* [Extract to read]:
Intelligent Chinese are now keenly aware of how one-man rule has enabled the Ukrainian catastrophe.
Even if Putin’s intel people sincerely believed the Ukrainians would fold immediately, he should have encouraged opposing views. If a nation ever sleepwalked its way into war, it is Russia in 2022.
Like intelligent Russians, however, intelligent Chinese will probably be no more able to prevent similar miscalculations by Xi’s regime. Still worse, flights to Turkey may be limited.
It’s as if the post-Mao China of Deng and Chou has evaporated.
Thank you. There are indeed signs that China’s leaders have not decided yet upon what to think of the war in Ukraine and how to act and that this is their way to let it show. Something unusual to us in the West.
China bourgeoisie are an unhappy at present and risk averse. Nothing to be seen here…….for the moment.
The fact that China has largely, if not completely, sided with an outright aggressor, is not to its credit.
China did use to have a reasonably effective method, albeit undemocratic, for changing its leadership, which was anyway to a significant extent collective. With Xi’s rise to absolute power, that distinction has lost most of its meaning. China has reverted to becoming, as it was under Mao, a tyranny dependent on the whims and interests of a single individual. It also heavily represses any information or opinion on the world of which it does not approve.
I’m obviously not praising China. Xi might get a third term and develop an Emperor syndrome and they still harbour deep resentment for the ‘100 years of humiliation’. Russia, China, North Korea, all glowering away with huge chips on shoulders.
Justified ‘chips on their shoulders’????
Perhaps but a chip on the shoulder doesn’t lead to wise decision making.
I still prefer my chips with malt vinegar.
I was about to ask whether we in the West are allowed to have chips on our shoulders like the rest of the world, when I realised that of course some of us are expected to.
You can carry the chip only if you qualify for marginalized or victim status. In the US the chips will soon be issued via the federal government through SAAP (Supplemental Attitude Assistance Program) administered by HHS. Apply on-line, Form 88234, available at http://www.HHS.gov.

* [What is expected]: Reproduce the full text above on China's one-man rule and the war in Ukraine, word for word.

* [Data section]:
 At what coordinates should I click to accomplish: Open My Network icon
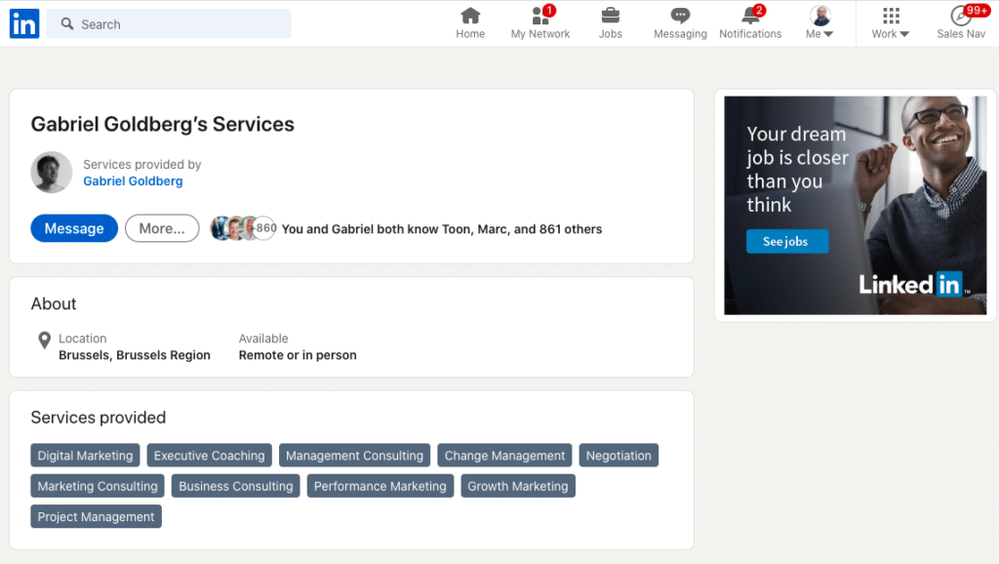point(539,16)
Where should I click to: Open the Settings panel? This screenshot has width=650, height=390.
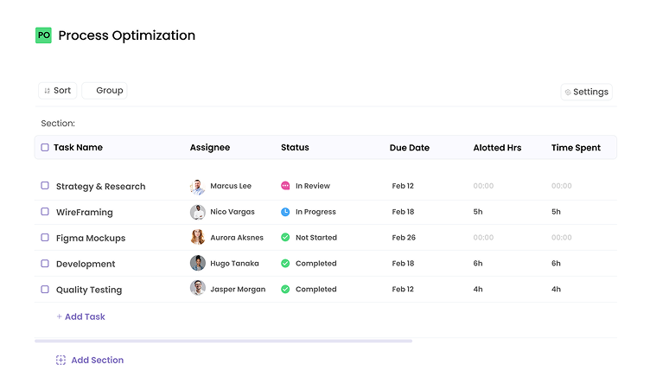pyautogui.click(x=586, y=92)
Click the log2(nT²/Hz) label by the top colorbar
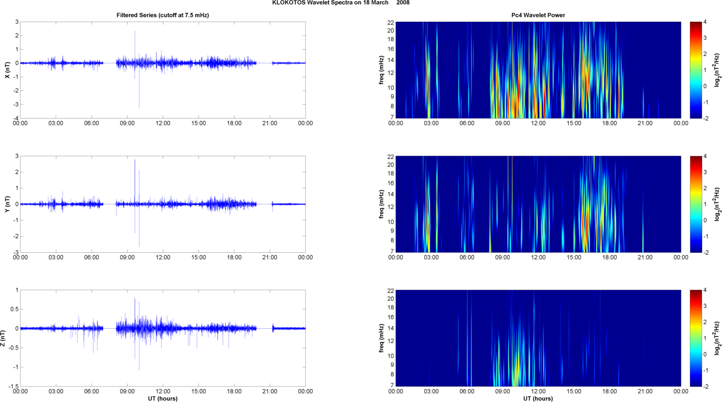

* * *

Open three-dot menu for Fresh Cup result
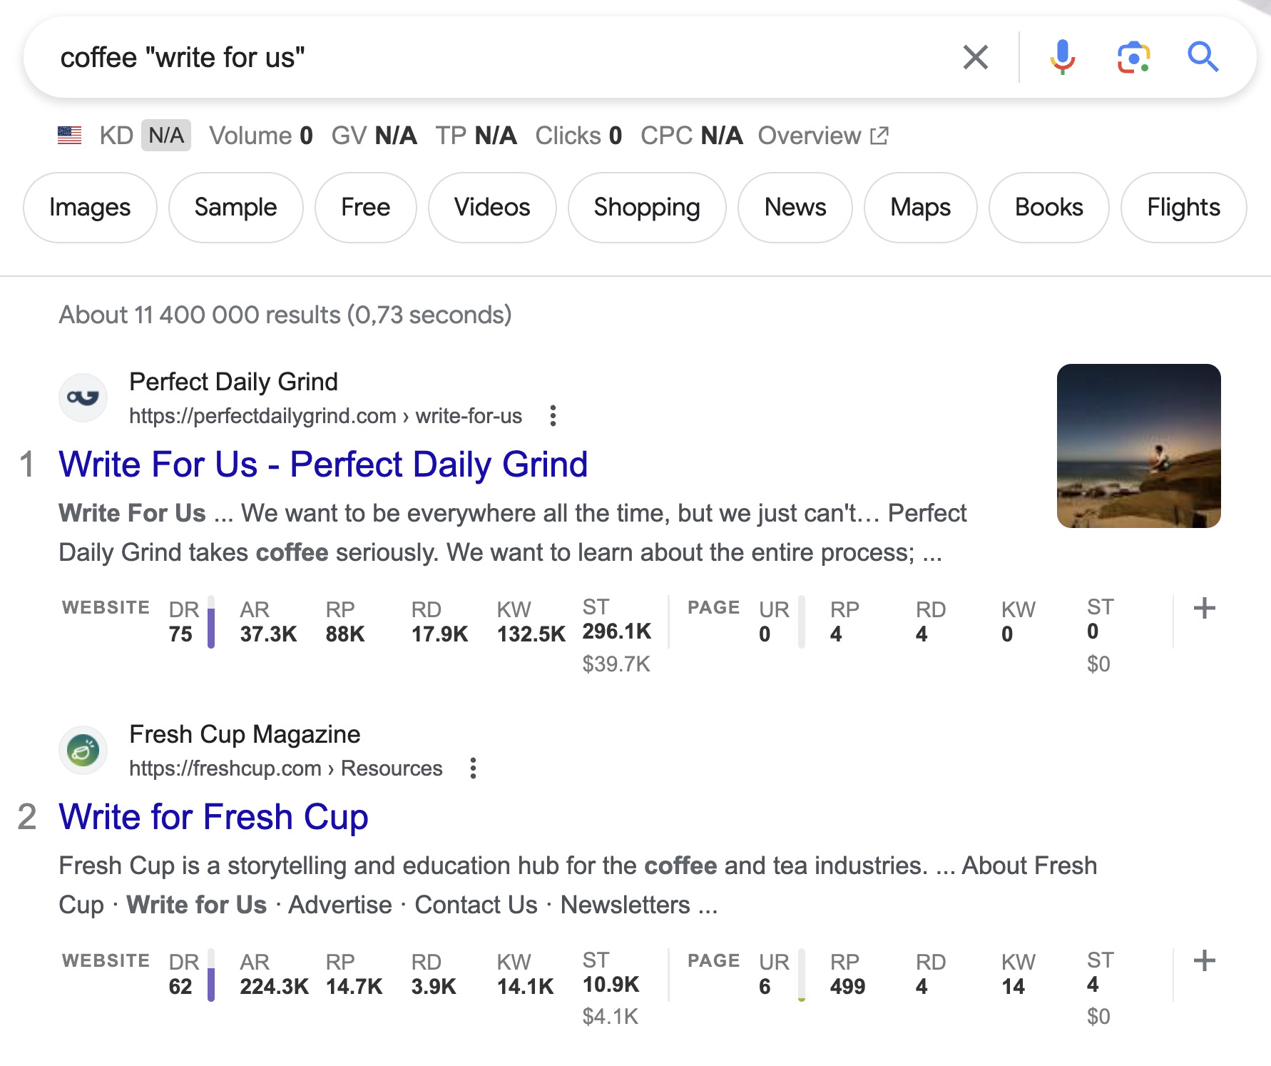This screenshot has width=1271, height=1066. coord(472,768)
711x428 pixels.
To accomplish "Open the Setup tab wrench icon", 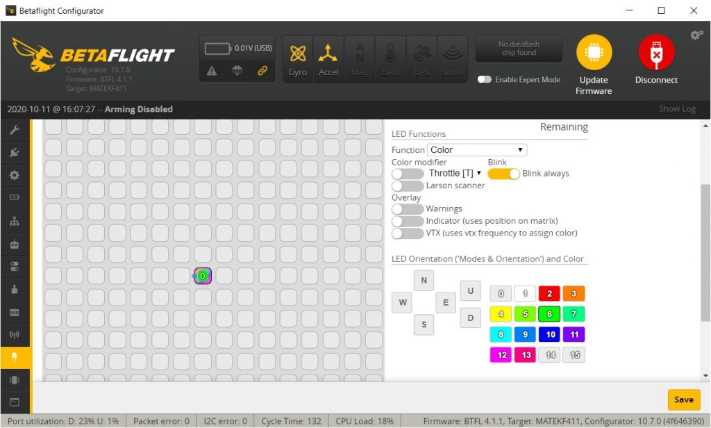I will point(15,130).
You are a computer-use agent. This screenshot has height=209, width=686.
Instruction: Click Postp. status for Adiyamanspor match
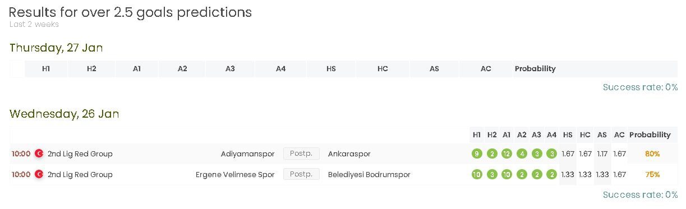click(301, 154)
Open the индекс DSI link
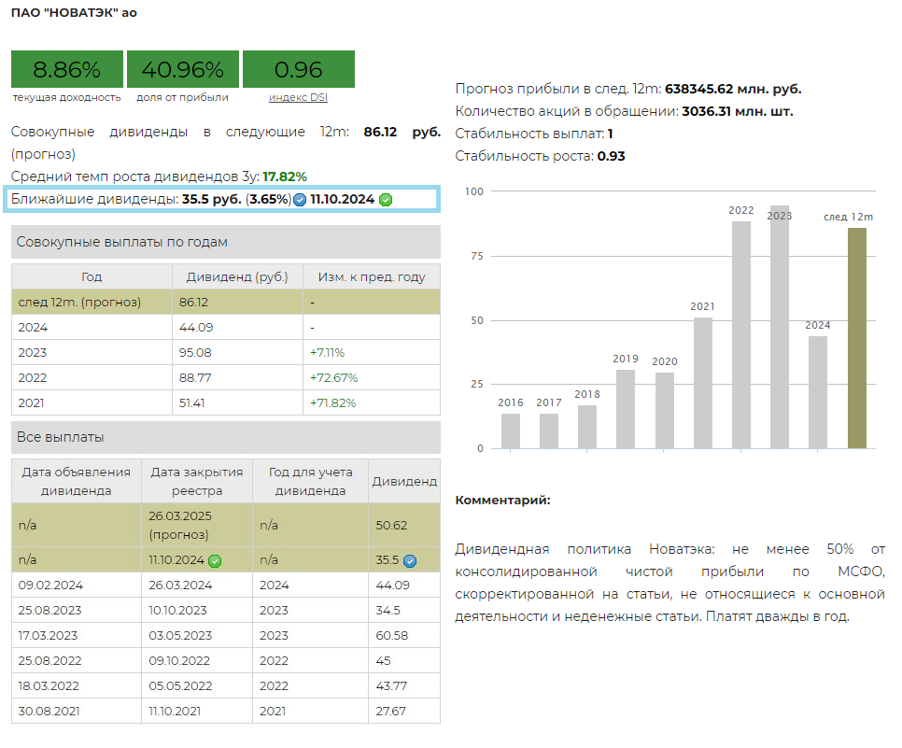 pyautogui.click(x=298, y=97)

* [Task result]:
Intelligent Chinese are now keenly aware of how one-man rule has enabled the Ukrainian catastrophe.
Even if Putin’s intel people sincerely believed the Ukrainians would fold immediately, he should have encouraged opposing views. If a nation ever sleepwalked its way into war, it is Russia in 2022.
Like intelligent Russians, however, intelligent Chinese will probably be no more able to prevent similar miscalculations by Xi’s regime. Still worse, flights to Turkey may be limited.
It’s as if the post-Mao China of Deng and Chou has evaporated.
Thank you. There are indeed signs that China’s leaders have not decided yet upon what to think of the war in Ukraine and how to act and that this is their way to let it show. Something unusual to us in the West.
China bourgeoisie are an unhappy at present and risk averse. Nothing to be seen here…….for the moment.
The fact that China has largely, if not completely, sided with an outright aggressor, is not to its credit.
China did use to have a reasonably effective method, albeit undemocratic, for changing its leadership, which was anyway to a significant extent collective. With Xi’s rise to absolute power, that distinction has lost most of its meaning. China has reverted to becoming, as it was under Mao, a tyranny dependent on the whims and interests of a single individual. It also heavily represses any information or opinion on the world of which it does not approve.
I’m obviously not praising China. Xi might get a third term and develop an Emperor syndrome and they still harbour deep resentment for the ‘100 years of humiliation’. Russia, China, North Korea, all glowering away with huge chips on shoulders.
Justified ‘chips on their shoulders’????
Perhaps but a chip on the shoulder doesn’t lead to wise decision making.
I still prefer my chips with malt vinegar.
I was about to ask whether we in the West are allowed to have chips on our shoulders like the rest of the world, when I realised that of course some of us are expected to.
You can carry the chip only if you qualify for marginalized or victim status. In the US the chips will soon be issued via the federal government through SAAP (Supplemental Attitude Assistance Program) administered by HHS. Apply on-line, Form 88234, available at http://www.HHS.gov.